The house would begin to smell of the roasting pumpkin seeds and, after a massive clean up, we would light our pumpkins and snack on the seeds in the darkened living room.  The memories of those nights of laughter and camaraderie are the ones I still hold close.

As the eve of Halloween approaches, I am slightly saddened that those years are so far behind me.  I live on a street where no children trick-or-treat so there is no need to create any more scary faces.  Perhaps this year I should take advantage of the fact that my digits are all still intact and drag out the carving tools once again.  I’m sure my dog would like to sit in the dark with me staring at faces like these:



Happy Halloween everyone!

Which side of the road should the chicken be on?


It is almost November and the weather is going to great lengths to remind us of the impending torture of unpredictable temperatures and precipitation for the next thirty plus days.  Today was a glowing example of that.  The remnants of Hurricane Patricia swirled hungrily around our little town and brought with them the feeling of doom that always precedes winter.  The rain fell sideways and the South West wind systematically unzipped our coats to leave us feeling exposed to the elements.

On my drive home from work, watching the storm-laden sky become even darker, I could think of nothing more than crawling into a cave of blankets in my living room and allowing myself to succumb to the heat that would soon be escaping from my baseboard heaters.  The thought of having to cook a full dinner did not impress me at all so I visited the grocery store and purchased a warm, fragrant pre-roasted chicken.

There is nothing better than comfort food on a cold, grey night.  The pungent smell of the chicken permeated my kitchen as I boiled some potatoes and made a somewhat deconstructed stuffing.  Onions and celery were left to saute with some bacon as the potatoes were mashed into submission.  I usually love to add some flare to the presentation of my meals, but comfort food speaks loudly and needs neither pomp nor circumstance to assert its message.


The food was delicious.  My heaters obliged by taking the chill out of the air but the meal lacked a certain something.  I love my solitude.  I enjoy my own company and I have several friends, one close friend in particular, who admire me for being so content on my own.  But my “Thrifty Thursday” Chicken (as the store labelled it), my mashed potatoes and bread-less stuffing would have tasted much better had I been able to share it with someone special.

There is much to be said about living on your own.  That privilege of freedom defines gratitude better than a thousand dictionaries.  But the joy of being in a room with someone who helps accentuate your happiness is immeasurable.  Whether those moments are shared in silence or lost in a cacophony of laughter and endless conversation, those are the moments that create memories.  And those are the moments that can sometimes make solitude feel a little more like loneliness.

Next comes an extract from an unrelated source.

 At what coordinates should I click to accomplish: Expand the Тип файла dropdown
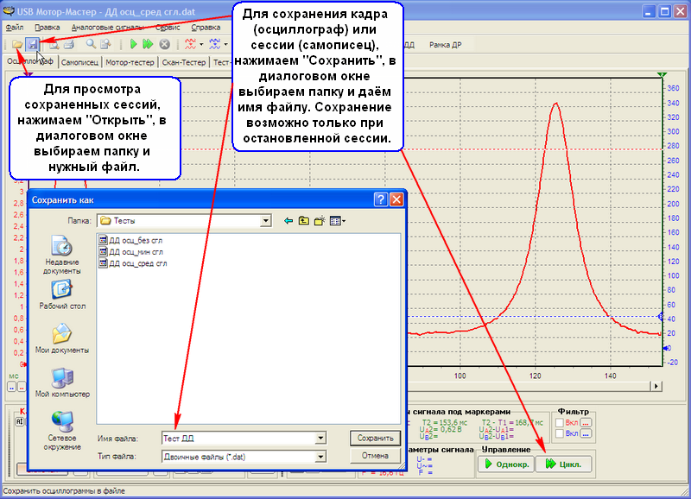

I should have saved at least one


My mother and I never had a traditional greeting when we called each other.  Instead of the banal “Hi Mom”, I could not help but deviate to the voice and the very unusual way Steve Martin used the word in Dirty Rotten Scoundrels.  If you’ve seen the movie, you’ll know what I mean.  For those of you who have not had the pleasure of viewing this 1980’s masterpiece, allow me to introduce you.

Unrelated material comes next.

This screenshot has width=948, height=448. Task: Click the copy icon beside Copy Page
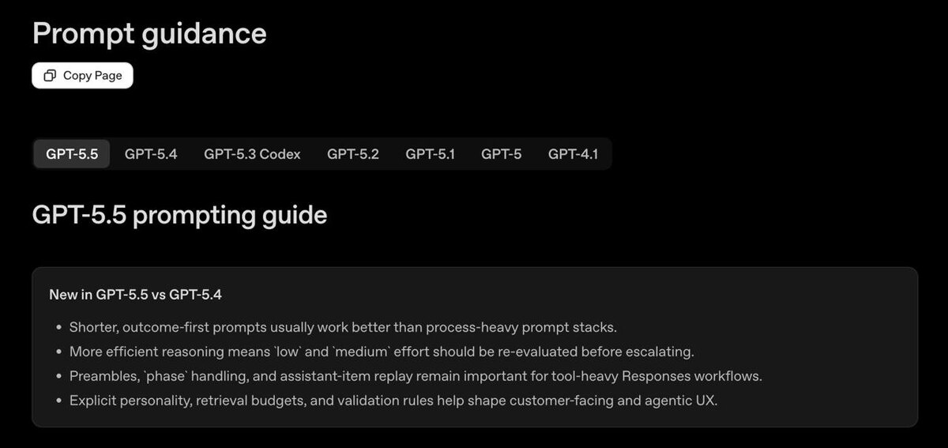[x=50, y=76]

When she was still with us, I would dial my mom’s number and when I heard her voice say hello, the first words out of my mouth were “Muther, muther”, doing my best to imitate Steve Martin as the classic character of Ruprecht.  She would always respond with an elongated “yeeeessss”.  It was our thing.  It was something only the two of us shared and it made me want to call her all the time just to hear that extended response because it made my heart smile every time I heard it.

It’s been just over a year and a half since she left and I still find myself nonsensically picking up the phone to call her.  There are still things in my life that I only want to share with her and, although I know she has all of the details of my life, I just want to hear her voice one more time.

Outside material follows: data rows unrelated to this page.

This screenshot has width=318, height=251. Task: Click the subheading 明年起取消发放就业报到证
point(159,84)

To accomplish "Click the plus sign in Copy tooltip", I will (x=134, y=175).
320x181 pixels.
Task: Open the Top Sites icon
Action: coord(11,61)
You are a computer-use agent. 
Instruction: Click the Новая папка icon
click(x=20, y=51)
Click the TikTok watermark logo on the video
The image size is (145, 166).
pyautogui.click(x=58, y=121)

I think back to all of the voice mails she left for me and I berate myself for not saving any of them.  Even if it was the most trivial narration of what had happened in the dining hall, that simple communication contained the timber and gentleness of the voice I have known for longer than I have physically been on this Earth.

Sometimes I think I have been able to pull that sound from the vault of my memory but it will always be missing that special element.  It will always be missing her, just as much as I am.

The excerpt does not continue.